In addition to the above-mentioned cross study comparison, a modeling approach also supported comparable PK profiles among Asian and Western populations. In an analysis from 2020, Yu et al developed a population PK model based on the data from four clinical trials investigating talazoparib monotherapy in patients with advanced cancers. The analysis included two phase 1 trials (PRP-001 and PRP-002), the phase 2 ABRAZO trial, and the phase 3 EMBRACA trial. Patients had both solid (PRP-001, ABRAZO, and EMBRACA) and hematologic (PRP-002) malignancies [17]. The PK population dataset included 490 patients, of which 73.7% (361/490) were White, 3.3% (16/490) were Black, 8.4% (41/490) were Asian, 1.8% (9/490) were another ethnicity, and 12.9% (63/490) did not have a reported ethnicity. The authors found that talazoparib PK was well characterized by a 2-compartment model with first-order absorption and absorption lag time. The reported mean apparent oral clearance and apparent volume of distribution of the central compartment were estimated at 6.36 L/h (27.0% interpatient variability) and 162 L (4.79% interpatient variability), respectively. Based on covariate analysis, no dose adjustment for talazoparib was required based on a patient’s age, sex, baseline body weight, or Asian race [17]. PK profiles demonstrated here in our phase 1 study are comparable to other Asian/Western populations observed in clinical trials or using a modeling approach.

We report that TEAEs with talazoparib monotherapy were generally manageable in Chinese patients with no unexpected safety findings. Most (86.7%) patients experienced treatment-related TEAEs, the majority of which were grade 1–2. One-third of patients experienced grade 3–4 treatment-related AEs and no grade 5 TEAEs were reported. This is consistent with observations by Kotani et al in Japanese patients with solid tumors treated with talazoparib monotherapy, in which all patients experienced treatment-related AEs, 52.6% (10/19) of patients experienced grade 3–4 treatment-related AEs, and there were no grade 5 AEs [18].

- [Required work] Carry on the text on talazoparib safety and pharmacokinetics in Chinese patients, starting after its last sentence.

Stored records:

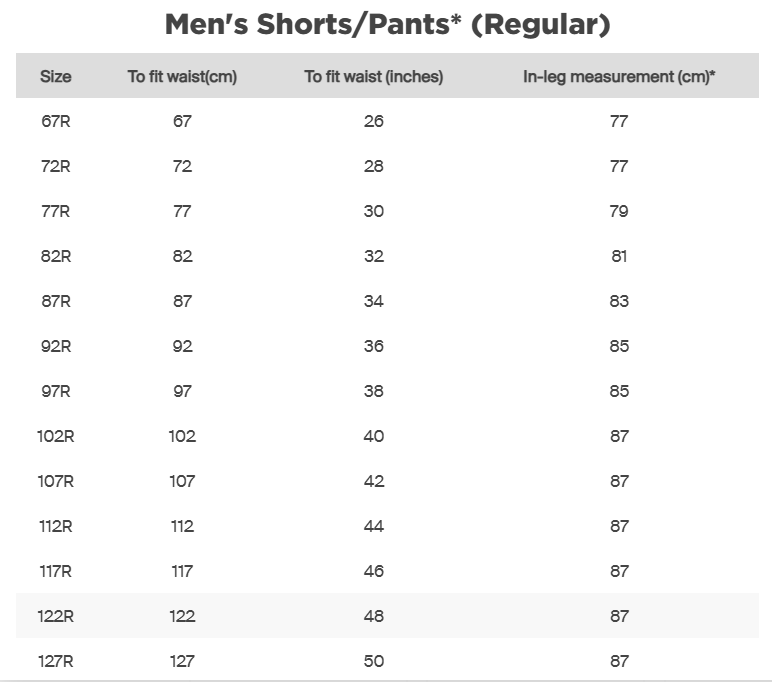Image resolution: width=772 pixels, height=682 pixels.
Task: Click the 117R size cell
Action: (56, 572)
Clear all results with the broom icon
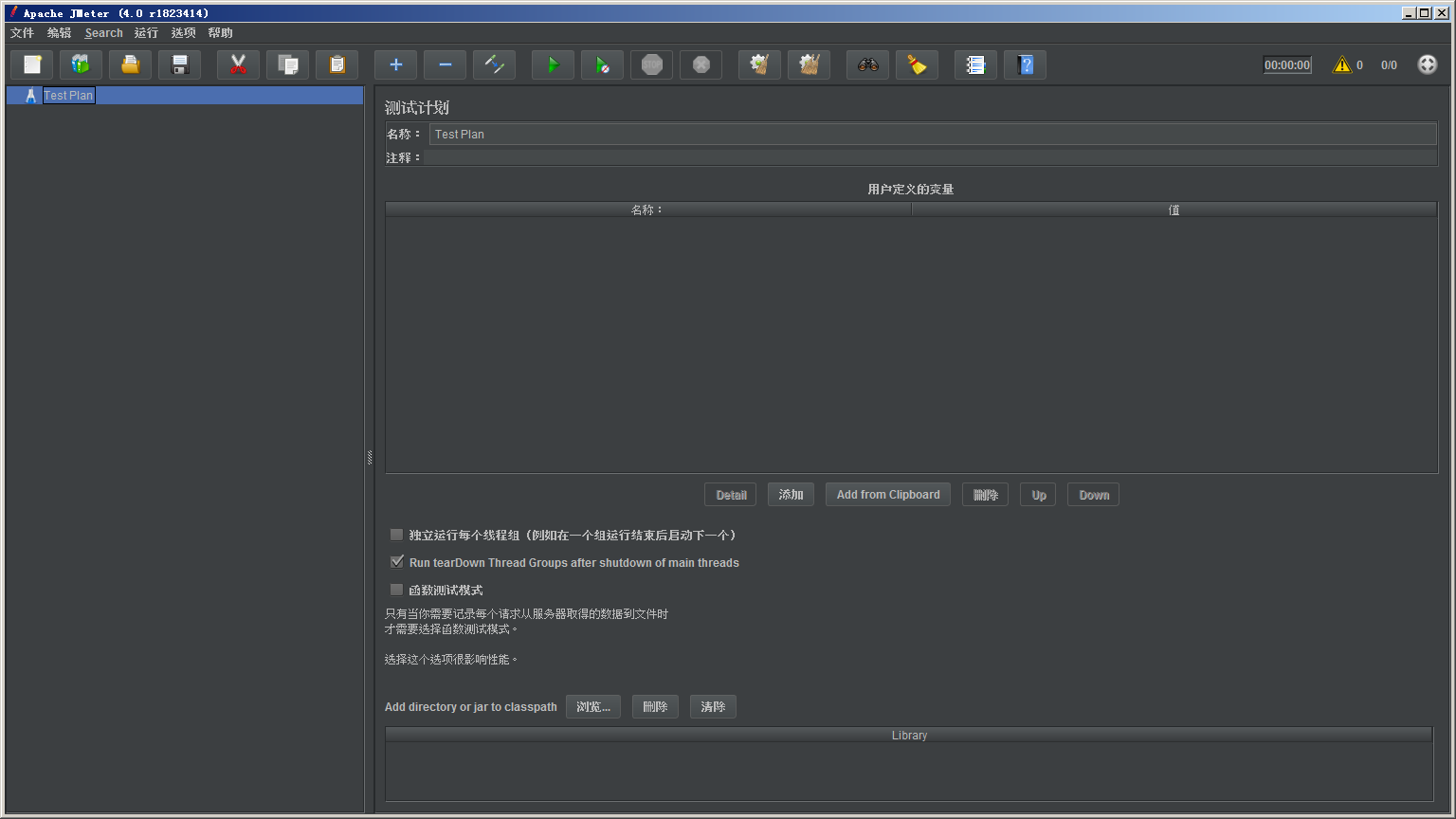Image resolution: width=1456 pixels, height=819 pixels. (x=917, y=64)
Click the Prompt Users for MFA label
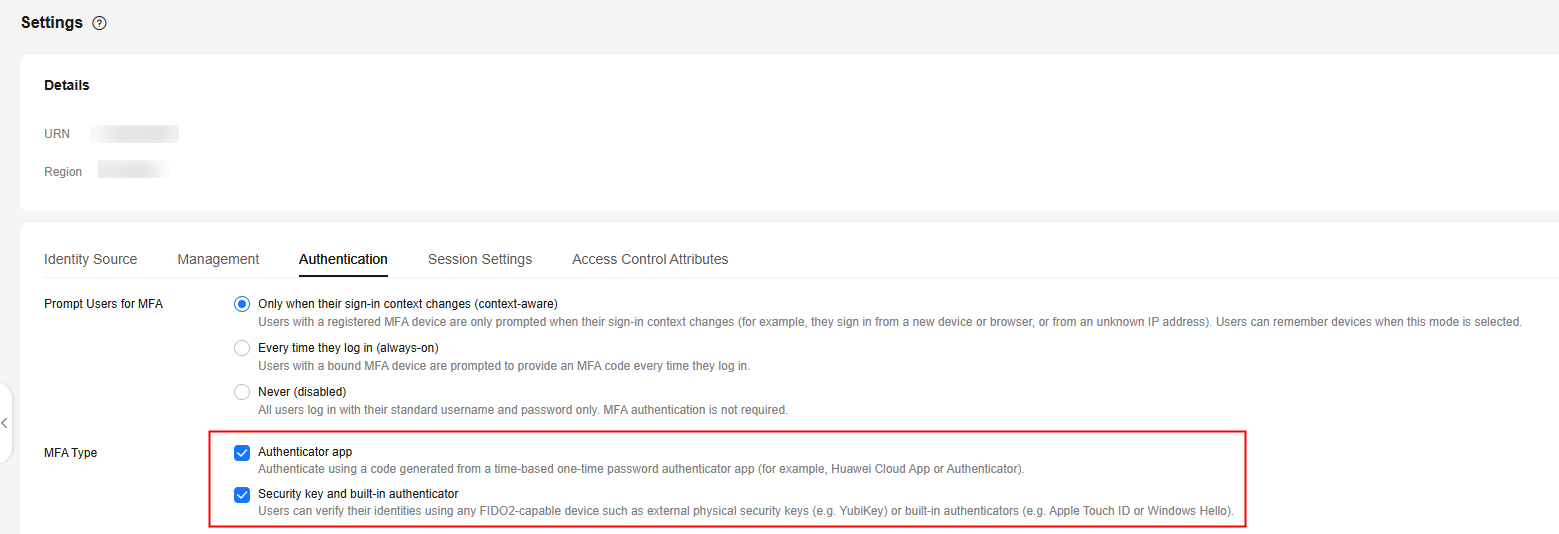 coord(104,304)
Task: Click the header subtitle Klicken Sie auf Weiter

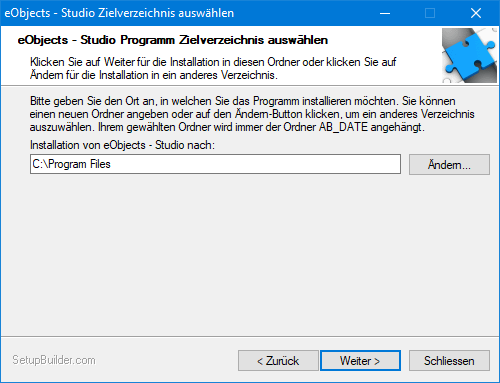Action: 213,68
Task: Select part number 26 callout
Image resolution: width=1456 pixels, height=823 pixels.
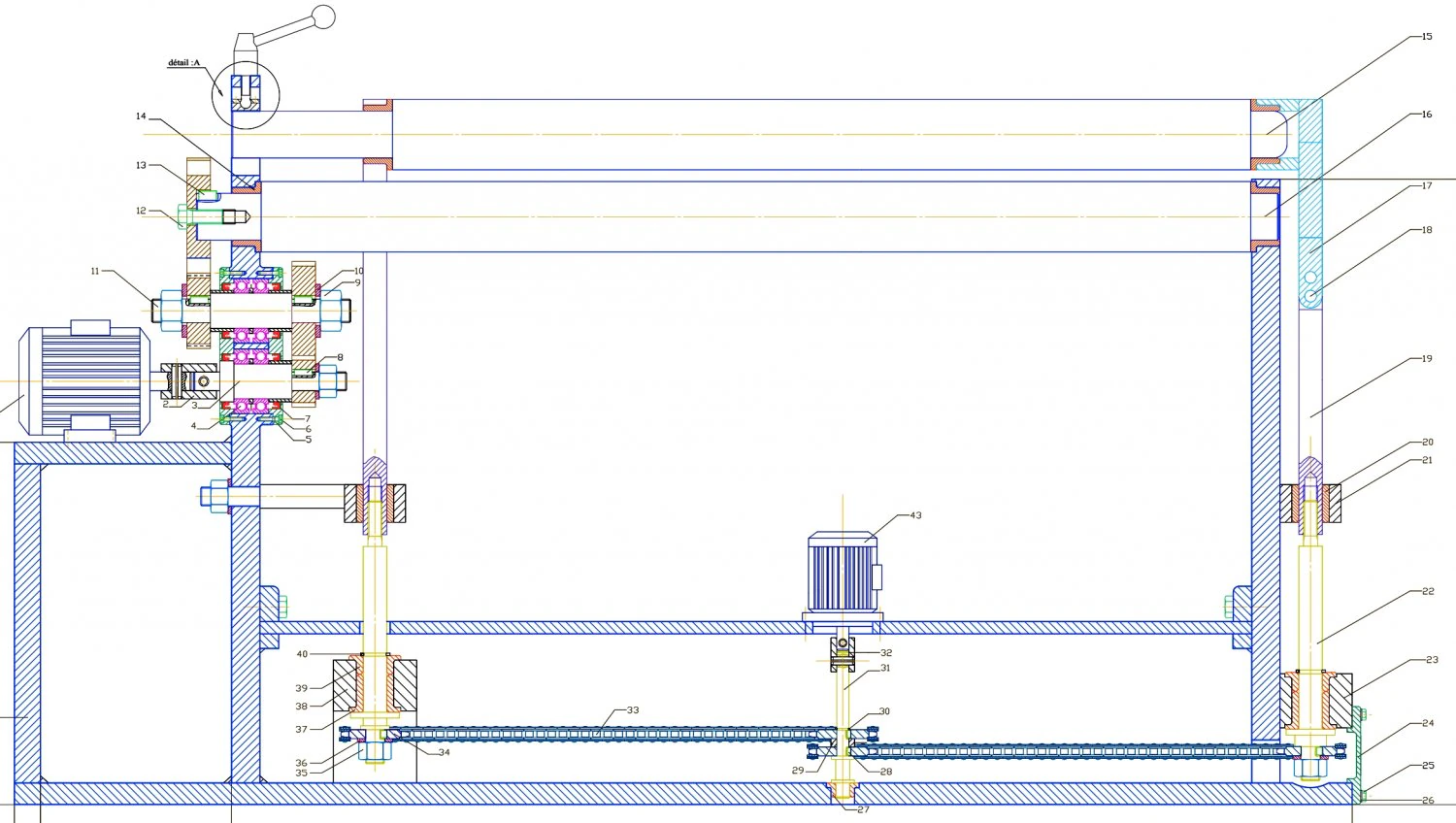Action: 1428,801
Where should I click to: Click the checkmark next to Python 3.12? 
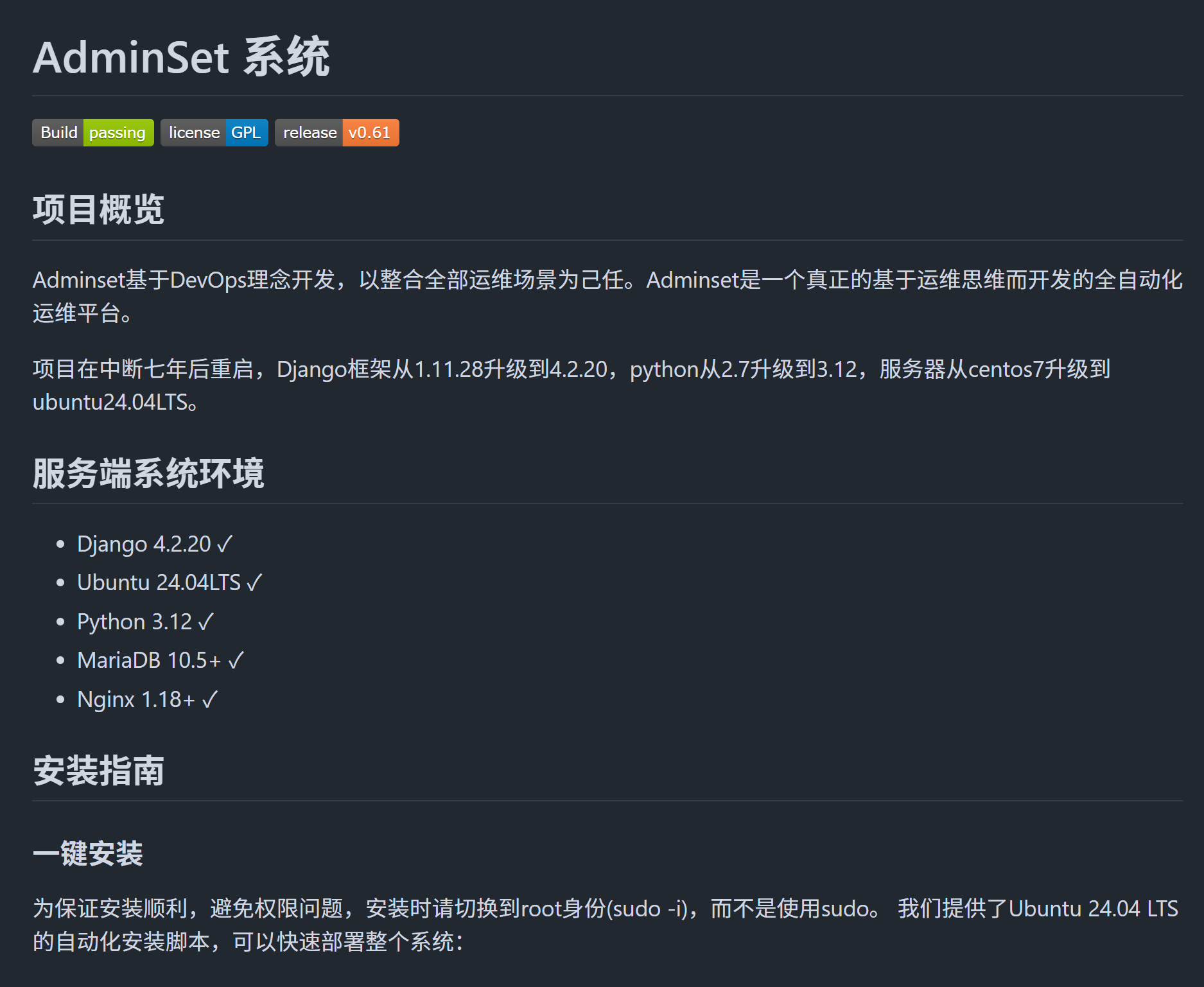pos(206,622)
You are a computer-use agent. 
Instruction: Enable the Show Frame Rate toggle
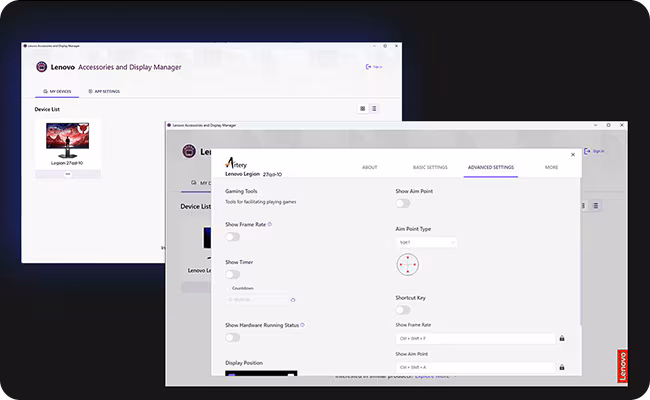(232, 237)
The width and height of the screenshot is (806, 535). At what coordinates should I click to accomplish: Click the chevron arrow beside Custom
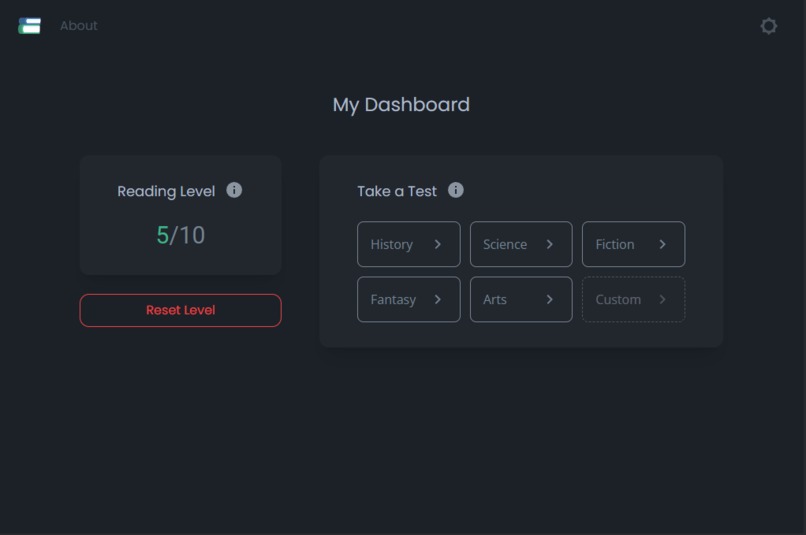point(662,299)
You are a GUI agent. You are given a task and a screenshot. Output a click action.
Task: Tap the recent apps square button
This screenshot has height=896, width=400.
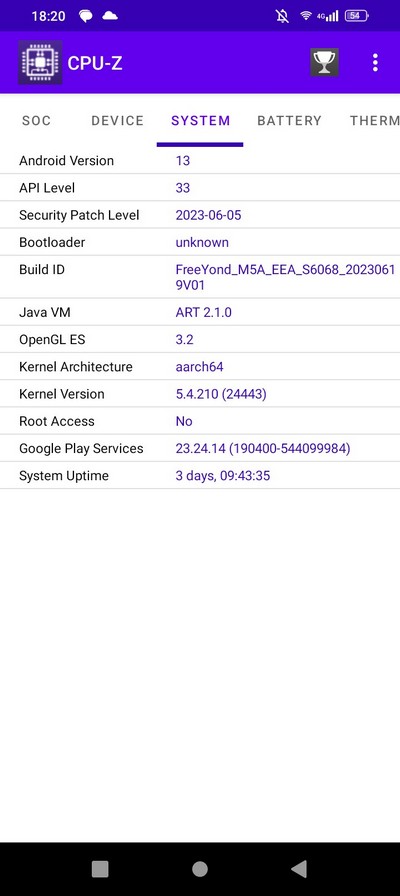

- [Task result]
The most common total grade 3–4 AEs in our study were hematologic, including treatment-related anemia (20% [3/15]), decreased neutrophil count (20% [3/15]), and decreased platelet count (20% [3/15]). Hematologic AEs are a known class effect of PARP inhibitors, and similar to results seen in Asian and Western patient populations [12, 13, 19, 20]. Kotani et al also reported that anemia was the most common treatment-related AE, occurring in 68.4% (13/19) of Japanese patients [18]. This observation is consistent with data from the TALAPRO-1 and EMBRACA trials, which evaluated talazoparib monotherapy in patients with mCRPC and advanced breast cancer, respectively [13,14,15]. The most common grade 3–4 TEAEs in TALAPRO-1 were anemia (31% [39/127]), thrombocytopenia (9% [11/127]), and neutropenia (8% [10/127]) [15]. In EMBRACA, the most common grade 3–4 TEAEs were anemia (39% [112/286]), neutropenia (21% [60/286]), and thrombocytopenia (15% [42/286]) [14].

Our study involved molecularly unselected Chinese patients with advanced solid tumors. The disease control rate was 45.5% (95% CI: 16.7–76.6). This is consistent with findings reported from the first part of the phase 1 study reported by Naito et al of talazoparib monotherapy in a population of molecularly unselected Japanese patients with solid tumors. In the Naito et al study, the overall disease control rate was 44.4% and included 2 patients with stable disease [16].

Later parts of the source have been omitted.